Henry Boot on solid ground as it raises full year expectations

Construction firm Henry Boot said it expects profits to be “comfortably ahead” of previous expectations after a strong 2017, boosted by demand for its residential schemes and rapid delivery of projects.

The group said the final two months of 2017 saw a continuation of the trends seen earlier in the year, with strong trading activity experienced across all business segments.

Activity was buoyant both in deal completions for 2017 and in the progression of new opportunities for 2018 and beyond, it said.
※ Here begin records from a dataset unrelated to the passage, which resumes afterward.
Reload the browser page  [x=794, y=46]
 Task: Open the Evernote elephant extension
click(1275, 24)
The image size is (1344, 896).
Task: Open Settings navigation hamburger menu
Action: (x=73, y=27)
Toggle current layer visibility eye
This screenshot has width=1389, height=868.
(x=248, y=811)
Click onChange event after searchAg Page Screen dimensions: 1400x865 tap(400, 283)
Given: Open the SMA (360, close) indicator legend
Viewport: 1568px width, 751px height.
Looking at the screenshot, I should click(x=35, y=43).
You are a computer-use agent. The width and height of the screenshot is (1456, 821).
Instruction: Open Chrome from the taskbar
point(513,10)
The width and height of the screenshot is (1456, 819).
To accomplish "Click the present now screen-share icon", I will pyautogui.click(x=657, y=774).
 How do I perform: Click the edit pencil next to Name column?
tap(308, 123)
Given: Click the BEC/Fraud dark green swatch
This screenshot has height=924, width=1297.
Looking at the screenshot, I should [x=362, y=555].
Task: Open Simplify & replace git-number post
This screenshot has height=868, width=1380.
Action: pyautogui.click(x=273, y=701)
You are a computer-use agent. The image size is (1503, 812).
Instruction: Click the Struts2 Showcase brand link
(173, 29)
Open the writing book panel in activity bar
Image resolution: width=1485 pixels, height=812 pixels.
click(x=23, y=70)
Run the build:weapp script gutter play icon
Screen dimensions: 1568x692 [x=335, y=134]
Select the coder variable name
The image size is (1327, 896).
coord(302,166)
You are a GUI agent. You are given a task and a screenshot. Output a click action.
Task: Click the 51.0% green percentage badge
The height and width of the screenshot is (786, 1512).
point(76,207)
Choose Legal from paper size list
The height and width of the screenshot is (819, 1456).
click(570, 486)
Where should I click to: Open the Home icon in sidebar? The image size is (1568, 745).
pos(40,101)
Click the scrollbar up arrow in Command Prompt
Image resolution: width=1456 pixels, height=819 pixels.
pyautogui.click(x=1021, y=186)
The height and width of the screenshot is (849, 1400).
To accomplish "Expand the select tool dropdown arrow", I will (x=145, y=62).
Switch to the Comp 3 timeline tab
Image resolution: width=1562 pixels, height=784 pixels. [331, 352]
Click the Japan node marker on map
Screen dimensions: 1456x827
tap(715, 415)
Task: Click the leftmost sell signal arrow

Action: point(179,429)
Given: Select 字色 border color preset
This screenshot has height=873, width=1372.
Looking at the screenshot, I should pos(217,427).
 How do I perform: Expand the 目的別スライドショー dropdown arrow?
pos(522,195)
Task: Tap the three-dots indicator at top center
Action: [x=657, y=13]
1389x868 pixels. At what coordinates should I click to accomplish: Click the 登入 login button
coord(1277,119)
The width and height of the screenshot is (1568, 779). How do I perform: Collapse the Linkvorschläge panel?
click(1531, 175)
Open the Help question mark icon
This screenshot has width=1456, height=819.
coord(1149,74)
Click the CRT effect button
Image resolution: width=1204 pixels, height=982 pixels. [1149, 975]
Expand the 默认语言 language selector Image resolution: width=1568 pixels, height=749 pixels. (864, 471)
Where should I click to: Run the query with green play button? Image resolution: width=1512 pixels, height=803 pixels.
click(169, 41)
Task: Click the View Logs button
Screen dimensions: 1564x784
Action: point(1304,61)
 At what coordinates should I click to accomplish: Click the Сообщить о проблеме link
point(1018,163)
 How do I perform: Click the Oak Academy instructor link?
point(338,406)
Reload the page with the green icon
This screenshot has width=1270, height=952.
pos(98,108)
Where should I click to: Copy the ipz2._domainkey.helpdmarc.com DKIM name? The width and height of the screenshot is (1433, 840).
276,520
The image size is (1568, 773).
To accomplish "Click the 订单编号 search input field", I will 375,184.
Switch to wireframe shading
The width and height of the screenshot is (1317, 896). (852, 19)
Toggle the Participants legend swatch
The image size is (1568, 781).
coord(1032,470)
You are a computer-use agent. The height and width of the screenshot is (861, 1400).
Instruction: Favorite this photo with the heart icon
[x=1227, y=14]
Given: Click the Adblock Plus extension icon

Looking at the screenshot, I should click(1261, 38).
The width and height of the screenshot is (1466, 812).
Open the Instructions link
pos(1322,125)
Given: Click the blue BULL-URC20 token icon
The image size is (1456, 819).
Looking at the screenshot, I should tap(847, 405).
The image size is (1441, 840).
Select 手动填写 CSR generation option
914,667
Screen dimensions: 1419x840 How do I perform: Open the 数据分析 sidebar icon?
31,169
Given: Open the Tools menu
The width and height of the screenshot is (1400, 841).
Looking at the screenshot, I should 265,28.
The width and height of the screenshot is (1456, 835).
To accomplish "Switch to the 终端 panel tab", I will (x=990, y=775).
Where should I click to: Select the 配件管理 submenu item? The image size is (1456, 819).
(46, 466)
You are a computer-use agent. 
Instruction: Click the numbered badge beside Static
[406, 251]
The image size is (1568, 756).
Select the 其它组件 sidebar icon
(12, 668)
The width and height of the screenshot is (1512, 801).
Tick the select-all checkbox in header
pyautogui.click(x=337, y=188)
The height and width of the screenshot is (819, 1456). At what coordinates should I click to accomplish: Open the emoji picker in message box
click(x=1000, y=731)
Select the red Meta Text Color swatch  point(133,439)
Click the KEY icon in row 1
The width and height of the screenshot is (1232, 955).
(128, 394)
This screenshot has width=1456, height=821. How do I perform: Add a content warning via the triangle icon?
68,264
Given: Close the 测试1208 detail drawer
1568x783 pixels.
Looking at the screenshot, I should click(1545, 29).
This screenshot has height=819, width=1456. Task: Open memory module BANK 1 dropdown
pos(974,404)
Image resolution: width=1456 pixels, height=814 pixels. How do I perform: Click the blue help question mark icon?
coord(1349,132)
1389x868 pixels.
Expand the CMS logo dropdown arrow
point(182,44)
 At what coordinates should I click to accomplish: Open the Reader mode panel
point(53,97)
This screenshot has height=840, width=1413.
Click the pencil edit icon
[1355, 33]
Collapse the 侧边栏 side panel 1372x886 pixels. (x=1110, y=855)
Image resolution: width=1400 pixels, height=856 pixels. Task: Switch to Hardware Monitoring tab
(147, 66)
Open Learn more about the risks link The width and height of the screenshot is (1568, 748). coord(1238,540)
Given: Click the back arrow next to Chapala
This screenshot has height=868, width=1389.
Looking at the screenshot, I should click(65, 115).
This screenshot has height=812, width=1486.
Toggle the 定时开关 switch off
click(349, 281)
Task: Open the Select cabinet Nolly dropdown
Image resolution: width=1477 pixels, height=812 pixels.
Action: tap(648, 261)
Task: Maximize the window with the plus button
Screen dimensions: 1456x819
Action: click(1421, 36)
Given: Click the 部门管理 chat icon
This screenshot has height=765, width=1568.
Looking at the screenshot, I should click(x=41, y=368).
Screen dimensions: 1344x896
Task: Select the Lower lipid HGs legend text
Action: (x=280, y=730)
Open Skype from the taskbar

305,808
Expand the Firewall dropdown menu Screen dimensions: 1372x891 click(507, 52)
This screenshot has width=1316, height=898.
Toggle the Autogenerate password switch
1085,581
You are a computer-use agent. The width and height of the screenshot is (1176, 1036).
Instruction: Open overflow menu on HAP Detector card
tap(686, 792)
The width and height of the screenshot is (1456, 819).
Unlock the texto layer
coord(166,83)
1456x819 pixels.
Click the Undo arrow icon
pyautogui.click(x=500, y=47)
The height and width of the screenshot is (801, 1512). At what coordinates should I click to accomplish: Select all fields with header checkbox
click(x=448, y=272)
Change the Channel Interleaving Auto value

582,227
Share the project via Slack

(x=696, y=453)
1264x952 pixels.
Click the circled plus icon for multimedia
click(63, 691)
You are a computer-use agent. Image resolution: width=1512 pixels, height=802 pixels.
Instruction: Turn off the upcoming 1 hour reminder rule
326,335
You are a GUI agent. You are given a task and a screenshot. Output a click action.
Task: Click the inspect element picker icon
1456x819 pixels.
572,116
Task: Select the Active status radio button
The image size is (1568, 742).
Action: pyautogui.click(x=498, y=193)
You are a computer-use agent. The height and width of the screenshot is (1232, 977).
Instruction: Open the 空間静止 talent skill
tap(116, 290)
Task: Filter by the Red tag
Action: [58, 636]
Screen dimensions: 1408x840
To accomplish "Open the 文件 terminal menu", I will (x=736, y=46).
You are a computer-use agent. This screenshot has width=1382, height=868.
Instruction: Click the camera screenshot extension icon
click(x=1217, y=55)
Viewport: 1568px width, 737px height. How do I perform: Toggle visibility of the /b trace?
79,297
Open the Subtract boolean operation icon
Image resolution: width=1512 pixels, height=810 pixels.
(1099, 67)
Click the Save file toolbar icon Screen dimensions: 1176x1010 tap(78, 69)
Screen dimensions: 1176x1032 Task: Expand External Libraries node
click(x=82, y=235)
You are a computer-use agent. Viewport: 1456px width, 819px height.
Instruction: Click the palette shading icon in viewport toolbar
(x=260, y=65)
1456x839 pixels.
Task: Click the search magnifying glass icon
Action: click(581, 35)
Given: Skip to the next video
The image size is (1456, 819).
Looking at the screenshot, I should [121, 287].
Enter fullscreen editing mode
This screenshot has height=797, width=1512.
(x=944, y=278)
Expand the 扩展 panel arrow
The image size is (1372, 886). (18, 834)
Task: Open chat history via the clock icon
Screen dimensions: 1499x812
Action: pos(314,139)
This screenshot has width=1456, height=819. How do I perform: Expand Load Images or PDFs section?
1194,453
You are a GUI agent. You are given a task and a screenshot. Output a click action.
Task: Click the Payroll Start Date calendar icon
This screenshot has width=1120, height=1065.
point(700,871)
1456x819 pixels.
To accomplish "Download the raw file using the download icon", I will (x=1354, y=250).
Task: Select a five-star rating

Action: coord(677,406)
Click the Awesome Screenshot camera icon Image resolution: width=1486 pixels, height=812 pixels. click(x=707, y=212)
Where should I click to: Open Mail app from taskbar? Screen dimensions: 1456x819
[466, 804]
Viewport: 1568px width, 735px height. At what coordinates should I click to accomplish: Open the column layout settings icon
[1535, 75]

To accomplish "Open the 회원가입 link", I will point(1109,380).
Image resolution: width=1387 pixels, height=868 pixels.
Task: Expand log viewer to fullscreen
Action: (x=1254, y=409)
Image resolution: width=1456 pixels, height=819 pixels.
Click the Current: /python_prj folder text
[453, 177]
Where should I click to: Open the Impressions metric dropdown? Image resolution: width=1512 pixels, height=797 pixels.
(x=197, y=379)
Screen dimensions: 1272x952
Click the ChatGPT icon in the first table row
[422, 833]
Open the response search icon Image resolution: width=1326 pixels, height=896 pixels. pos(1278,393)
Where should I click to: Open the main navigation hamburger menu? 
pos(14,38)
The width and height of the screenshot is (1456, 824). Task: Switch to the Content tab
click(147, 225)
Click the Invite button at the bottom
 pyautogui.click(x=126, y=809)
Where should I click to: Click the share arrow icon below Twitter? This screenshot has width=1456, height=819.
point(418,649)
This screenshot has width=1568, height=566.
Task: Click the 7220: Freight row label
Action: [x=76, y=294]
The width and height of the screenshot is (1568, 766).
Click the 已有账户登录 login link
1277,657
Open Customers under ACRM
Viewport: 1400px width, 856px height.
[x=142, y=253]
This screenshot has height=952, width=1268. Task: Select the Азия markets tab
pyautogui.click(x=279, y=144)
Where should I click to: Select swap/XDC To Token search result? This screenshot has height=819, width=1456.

Meanwhile, construction work flow at the Aberdeen Exhibition Centre continued to plan throughout the last two months of the year and Stonebridge Homes, its JV house builder, completed sales of 38 homes, equating to 48% of its output for the year.

Henry Boot said: “Finally, the group has now received the draft 2017 year end valuations of the group’s property portfolio which, despite gains on industrial properties, was below our expectations following a reduction in the values of mixed-use secondary retail properties within the portfolio.

“Taking into account the above, the board now expects profit before tax and earnings per share for the year ended 31 December 2017 to be comfortably ahead of the board’s previous revised expectations as set out in the group’s October 2017 trading update.”

The news follows the Sheffield-based construction firm’s announcement in October in which it said it expected the group’s performance for the year to the end of December to be “materially ahead” of expectations due to accelerated completion of transactions in September and October, and the successful delivery of major development schemes through the second half of the year.

The statement sent Henry Boot’s share price soaring to its highest level in a decade.

John Sutcliffe, chief executive, said: “2017 was another very successful year for Henry Boot. We capitalised on strong demand for our residential schemes and delivered a number of projects more rapidly than anticipated, giving rise to increased profits in 2017.

“Furthermore, with the strong level of committed and contracted activity that we expect to deliver in 2018, we anticipate a trading performance for the current year slightly ahead of management expectations.”